▸ Dataset entries:

====

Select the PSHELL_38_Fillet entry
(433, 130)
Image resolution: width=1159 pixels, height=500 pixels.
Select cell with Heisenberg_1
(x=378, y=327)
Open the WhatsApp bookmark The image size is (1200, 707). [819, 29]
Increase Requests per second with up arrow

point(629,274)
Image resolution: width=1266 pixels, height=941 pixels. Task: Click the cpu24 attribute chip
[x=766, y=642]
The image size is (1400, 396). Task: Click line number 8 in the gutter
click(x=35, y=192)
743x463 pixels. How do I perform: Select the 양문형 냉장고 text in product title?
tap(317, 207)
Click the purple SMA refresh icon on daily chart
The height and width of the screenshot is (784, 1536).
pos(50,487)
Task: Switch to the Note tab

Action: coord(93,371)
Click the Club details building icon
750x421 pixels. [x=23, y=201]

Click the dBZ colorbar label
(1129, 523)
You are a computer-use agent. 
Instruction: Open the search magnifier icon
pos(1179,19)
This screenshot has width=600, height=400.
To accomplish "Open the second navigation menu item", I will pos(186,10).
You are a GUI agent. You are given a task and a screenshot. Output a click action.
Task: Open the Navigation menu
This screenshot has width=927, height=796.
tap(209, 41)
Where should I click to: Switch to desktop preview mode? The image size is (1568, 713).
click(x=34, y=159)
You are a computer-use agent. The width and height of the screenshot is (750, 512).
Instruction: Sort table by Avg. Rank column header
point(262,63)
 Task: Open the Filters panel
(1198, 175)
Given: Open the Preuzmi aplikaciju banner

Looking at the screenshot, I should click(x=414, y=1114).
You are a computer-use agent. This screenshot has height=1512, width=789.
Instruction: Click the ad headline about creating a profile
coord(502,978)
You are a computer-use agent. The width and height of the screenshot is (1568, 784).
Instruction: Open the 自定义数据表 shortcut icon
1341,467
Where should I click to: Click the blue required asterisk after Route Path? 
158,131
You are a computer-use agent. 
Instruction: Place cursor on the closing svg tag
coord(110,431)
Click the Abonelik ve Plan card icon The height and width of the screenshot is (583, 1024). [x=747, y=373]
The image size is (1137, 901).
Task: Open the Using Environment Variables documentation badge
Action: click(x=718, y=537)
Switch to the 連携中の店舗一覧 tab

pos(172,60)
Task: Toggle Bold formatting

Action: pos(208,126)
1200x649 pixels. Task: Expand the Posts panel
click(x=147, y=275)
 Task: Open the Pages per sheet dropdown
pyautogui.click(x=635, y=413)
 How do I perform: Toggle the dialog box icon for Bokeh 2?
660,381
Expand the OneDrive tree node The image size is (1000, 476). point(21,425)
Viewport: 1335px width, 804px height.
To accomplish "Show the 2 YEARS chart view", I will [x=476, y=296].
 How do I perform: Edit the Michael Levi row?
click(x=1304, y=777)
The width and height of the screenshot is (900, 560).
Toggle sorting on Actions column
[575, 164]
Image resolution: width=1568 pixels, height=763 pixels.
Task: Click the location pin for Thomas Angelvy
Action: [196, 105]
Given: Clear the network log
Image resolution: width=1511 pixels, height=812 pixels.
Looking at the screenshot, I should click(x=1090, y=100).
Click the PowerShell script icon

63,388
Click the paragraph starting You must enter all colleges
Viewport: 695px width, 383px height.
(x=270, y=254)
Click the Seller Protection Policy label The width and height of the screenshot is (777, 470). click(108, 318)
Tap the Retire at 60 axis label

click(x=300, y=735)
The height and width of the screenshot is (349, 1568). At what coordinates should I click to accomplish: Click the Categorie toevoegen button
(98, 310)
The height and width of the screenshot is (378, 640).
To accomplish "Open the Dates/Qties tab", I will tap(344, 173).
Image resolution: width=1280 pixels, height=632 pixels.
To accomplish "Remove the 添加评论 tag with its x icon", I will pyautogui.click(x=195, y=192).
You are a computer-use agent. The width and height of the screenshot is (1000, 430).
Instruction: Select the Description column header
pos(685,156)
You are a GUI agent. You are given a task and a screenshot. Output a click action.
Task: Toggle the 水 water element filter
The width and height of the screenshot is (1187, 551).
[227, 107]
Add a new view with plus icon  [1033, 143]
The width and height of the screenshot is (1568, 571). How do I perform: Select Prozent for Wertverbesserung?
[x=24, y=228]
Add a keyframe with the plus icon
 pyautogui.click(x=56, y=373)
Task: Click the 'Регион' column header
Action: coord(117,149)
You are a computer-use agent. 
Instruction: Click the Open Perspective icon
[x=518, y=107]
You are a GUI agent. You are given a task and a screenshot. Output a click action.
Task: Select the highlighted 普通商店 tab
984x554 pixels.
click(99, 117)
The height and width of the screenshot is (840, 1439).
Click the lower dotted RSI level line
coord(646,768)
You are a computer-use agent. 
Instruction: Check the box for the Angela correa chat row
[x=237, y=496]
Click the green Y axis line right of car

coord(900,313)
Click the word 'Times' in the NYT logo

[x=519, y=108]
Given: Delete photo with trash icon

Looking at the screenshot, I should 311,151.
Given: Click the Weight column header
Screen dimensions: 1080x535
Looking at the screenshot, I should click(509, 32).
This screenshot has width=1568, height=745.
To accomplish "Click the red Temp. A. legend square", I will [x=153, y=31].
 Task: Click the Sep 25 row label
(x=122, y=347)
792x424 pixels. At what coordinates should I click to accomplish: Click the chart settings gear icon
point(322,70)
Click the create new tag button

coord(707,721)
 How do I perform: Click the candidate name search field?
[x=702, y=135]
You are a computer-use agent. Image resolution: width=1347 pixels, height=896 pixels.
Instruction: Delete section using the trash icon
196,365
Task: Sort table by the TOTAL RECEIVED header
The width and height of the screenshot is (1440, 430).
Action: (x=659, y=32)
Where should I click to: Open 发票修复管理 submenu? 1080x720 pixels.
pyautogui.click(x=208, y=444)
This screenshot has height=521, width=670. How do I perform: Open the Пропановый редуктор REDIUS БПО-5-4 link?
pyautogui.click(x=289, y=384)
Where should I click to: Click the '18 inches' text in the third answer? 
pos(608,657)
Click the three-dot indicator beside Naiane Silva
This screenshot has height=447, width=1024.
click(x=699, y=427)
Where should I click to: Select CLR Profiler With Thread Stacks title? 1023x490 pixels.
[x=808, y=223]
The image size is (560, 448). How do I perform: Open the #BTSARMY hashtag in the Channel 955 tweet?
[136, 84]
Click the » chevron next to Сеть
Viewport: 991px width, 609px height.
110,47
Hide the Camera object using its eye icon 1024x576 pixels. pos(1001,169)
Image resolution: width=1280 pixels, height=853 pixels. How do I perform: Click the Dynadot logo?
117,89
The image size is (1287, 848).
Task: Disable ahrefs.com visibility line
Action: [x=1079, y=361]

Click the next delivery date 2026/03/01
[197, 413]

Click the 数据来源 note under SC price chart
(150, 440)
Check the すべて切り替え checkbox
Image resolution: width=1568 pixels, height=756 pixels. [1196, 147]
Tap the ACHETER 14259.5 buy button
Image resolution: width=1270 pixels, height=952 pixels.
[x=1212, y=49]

====

▸ WHAT THE EXERCISE ASKS: Type out each entry above again, exactly.

▸ SOLVED PROBLEM:
Select the PSHELL_38_Fillet entry
(433, 130)
Image resolution: width=1159 pixels, height=500 pixels.
Select cell with Heisenberg_1
(x=378, y=327)
Open the WhatsApp bookmark The image size is (1200, 707). [819, 29]
Increase Requests per second with up arrow

point(629,274)
Image resolution: width=1266 pixels, height=941 pixels. Task: Click the cpu24 attribute chip
[x=766, y=642]
The image size is (1400, 396). Task: Click line number 8 in the gutter
click(x=35, y=192)
743x463 pixels. How do I perform: Select the 양문형 냉장고 text in product title?
tap(317, 207)
Click the purple SMA refresh icon on daily chart
The height and width of the screenshot is (784, 1536).
pos(50,487)
Task: Switch to the Note tab

Action: coord(93,371)
Click the Club details building icon
750x421 pixels. [x=23, y=201]

Click the dBZ colorbar label
(1129, 523)
You are a computer-use agent. 
Instruction: Open the search magnifier icon
pos(1179,19)
This screenshot has width=600, height=400.
To accomplish "Open the second navigation menu item", I will pos(186,10).
You are a GUI agent. You are given a task and a screenshot. Output a click action.
Task: Open the Navigation menu
This screenshot has width=927, height=796.
tap(209, 41)
Where should I click to: Switch to desktop preview mode? The image size is (1568, 713).
click(x=34, y=159)
You are a computer-use agent. The width and height of the screenshot is (750, 512).
Instruction: Sort table by Avg. Rank column header
point(262,63)
 Task: Open the Filters panel
(1198, 175)
Given: Open the Preuzmi aplikaciju banner

Looking at the screenshot, I should click(x=414, y=1114).
You are a computer-use agent. This screenshot has height=1512, width=789.
Instruction: Click the ad headline about creating a profile
coord(502,978)
You are a computer-use agent. The width and height of the screenshot is (1568, 784).
Instruction: Open the 自定义数据表 shortcut icon
1341,467
Where should I click to: Click the blue required asterisk after Route Path? 
158,131
You are a computer-use agent. 
Instruction: Place cursor on the closing svg tag
coord(110,431)
Click the Abonelik ve Plan card icon The height and width of the screenshot is (583, 1024). [x=747, y=373]
The image size is (1137, 901).
Task: Open the Using Environment Variables documentation badge
Action: click(x=718, y=537)
Switch to the 連携中の店舗一覧 tab

pos(172,60)
Task: Toggle Bold formatting

Action: pos(208,126)
1200x649 pixels. Task: Expand the Posts panel
click(x=147, y=275)
 Task: Open the Pages per sheet dropdown
pyautogui.click(x=635, y=413)
 How do I perform: Toggle the dialog box icon for Bokeh 2?
660,381
Expand the OneDrive tree node The image size is (1000, 476). point(21,425)
Viewport: 1335px width, 804px height.
To accomplish "Show the 2 YEARS chart view", I will [x=476, y=296].
 How do I perform: Edit the Michael Levi row?
click(x=1304, y=777)
The width and height of the screenshot is (900, 560).
Toggle sorting on Actions column
[575, 164]
Image resolution: width=1568 pixels, height=763 pixels.
Task: Click the location pin for Thomas Angelvy
Action: [196, 105]
Given: Clear the network log
Image resolution: width=1511 pixels, height=812 pixels.
Looking at the screenshot, I should click(x=1090, y=100).
Click the PowerShell script icon

63,388
Click the paragraph starting You must enter all colleges
Viewport: 695px width, 383px height.
(x=270, y=254)
Click the Seller Protection Policy label The width and height of the screenshot is (777, 470). click(108, 318)
Tap the Retire at 60 axis label

click(x=300, y=735)
The height and width of the screenshot is (349, 1568). At what coordinates should I click to accomplish: Click the Categorie toevoegen button
(98, 310)
The height and width of the screenshot is (378, 640).
To accomplish "Open the Dates/Qties tab", I will tap(344, 173).
Image resolution: width=1280 pixels, height=632 pixels.
To accomplish "Remove the 添加评论 tag with its x icon", I will pyautogui.click(x=195, y=192).
You are a computer-use agent. The width and height of the screenshot is (1000, 430).
Instruction: Select the Description column header
pos(685,156)
You are a GUI agent. You are given a task and a screenshot. Output a click action.
Task: Toggle the 水 water element filter
The width and height of the screenshot is (1187, 551).
[227, 107]
Add a new view with plus icon  [1033, 143]
The width and height of the screenshot is (1568, 571). How do I perform: Select Prozent for Wertverbesserung?
[x=24, y=228]
Add a keyframe with the plus icon
 pyautogui.click(x=56, y=373)
Task: Click the 'Регион' column header
Action: coord(117,149)
You are a computer-use agent. 
Instruction: Click the Open Perspective icon
[x=518, y=107]
You are a GUI agent. You are given a task and a screenshot. Output a click action.
Task: Select the highlighted 普通商店 tab
984x554 pixels.
click(99, 117)
The height and width of the screenshot is (840, 1439).
Click the lower dotted RSI level line
coord(646,768)
You are a computer-use agent. 
Instruction: Check the box for the Angela correa chat row
[x=237, y=496]
Click the green Y axis line right of car

coord(900,313)
Click the word 'Times' in the NYT logo

[x=519, y=108]
Given: Delete photo with trash icon

Looking at the screenshot, I should 311,151.
Given: Click the Weight column header
Screen dimensions: 1080x535
Looking at the screenshot, I should click(509, 32).
This screenshot has width=1568, height=745.
To accomplish "Click the red Temp. A. legend square", I will [x=153, y=31].
 Task: Click the Sep 25 row label
(x=122, y=347)
792x424 pixels. At what coordinates should I click to accomplish: Click the chart settings gear icon
point(322,70)
Click the create new tag button

coord(707,721)
 How do I perform: Click the candidate name search field?
[x=702, y=135]
You are a computer-use agent. Image resolution: width=1347 pixels, height=896 pixels.
Instruction: Delete section using the trash icon
196,365
Task: Sort table by the TOTAL RECEIVED header
The width and height of the screenshot is (1440, 430).
Action: (x=659, y=32)
Where should I click to: Open 发票修复管理 submenu? 1080x720 pixels.
pyautogui.click(x=208, y=444)
This screenshot has height=521, width=670. How do I perform: Open the Пропановый редуктор REDIUS БПО-5-4 link?
pyautogui.click(x=289, y=384)
Where should I click to: Click the '18 inches' text in the third answer? 
pos(608,657)
Click the three-dot indicator beside Naiane Silva
This screenshot has height=447, width=1024.
click(x=699, y=427)
Where should I click to: Select CLR Profiler With Thread Stacks title? 1023x490 pixels.
[x=808, y=223]
The image size is (560, 448). How do I perform: Open the #BTSARMY hashtag in the Channel 955 tweet?
[136, 84]
Click the » chevron next to Сеть
Viewport: 991px width, 609px height.
110,47
Hide the Camera object using its eye icon 1024x576 pixels. pos(1001,169)
Image resolution: width=1280 pixels, height=853 pixels. How do I perform: Click the Dynadot logo?
117,89
The image size is (1287, 848).
Task: Disable ahrefs.com visibility line
Action: [x=1079, y=361]

Click the next delivery date 2026/03/01
[197, 413]

Click the 数据来源 note under SC price chart
(150, 440)
Check the すべて切り替え checkbox
Image resolution: width=1568 pixels, height=756 pixels. [1196, 147]
Tap the ACHETER 14259.5 buy button
Image resolution: width=1270 pixels, height=952 pixels.
[x=1212, y=49]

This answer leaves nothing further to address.